# Minimum and Maximum number of triangulations of a polygon

Triangulation of a simple polygon $$P$$ is a decomposition of $$P$$ into triangles by a maximal set of non-intersecting diagonals. We also know that triangulation of a polygon is not neccessarily unique. The question (taken from Computational Geometry in C by J. Rourke):

Which polygons have the fewest number of distinct triangulations? Can polygons have unique triangulations? Which polygons have the largest number of distinct triangulations?

Note: I've already answered the second part by drawing a convex 4-gon with only 1 possible diagonal. The problem is the other two parts.
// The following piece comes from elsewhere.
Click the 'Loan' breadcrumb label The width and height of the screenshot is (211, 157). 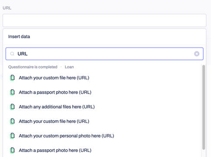pyautogui.click(x=69, y=67)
• Look at Catalan numbers, for example: math.umn.edu/~reiner/Classes/Catalan.pdf Oct 15 '16 at 18:04
• It seems that you can find (partial) answers here. Oct 5 '18 at 5:42
• @mathlove Thanks! How can I end the bounty? Oct 5 '18 at 6:00
• @Arman Malekzadeh: See here. Oct 5 '18 at 6:04

Number of triangulations of convex n-gon is the (n − 2)nd Catalan number. This is maximum possible number of triangulations.

Let's consider following n-gon:

(n, 0), (0, 0), (1, 1), (2, 4), ..., (i, i^2), ..., (n - 2, (n - 2)^2).


All vertices of the polygon except first belong to parabola.

Each triangulation of n-gon has n - 3 diagonals.

The only convex vertices are first, second and last. Any diagonal with both ends on the parabola is invalid (lies outside of polygon). So we have only n - 3 valid diagonals connecting vertices: (1, 3), (1, 4), ..., (1, n - 1). These diagonals make up one and only one triangulation.

1. Convex polygons (ones with all internal angles less than $180^\circ$) have minimal polygons equal to the number of vertices minus 2.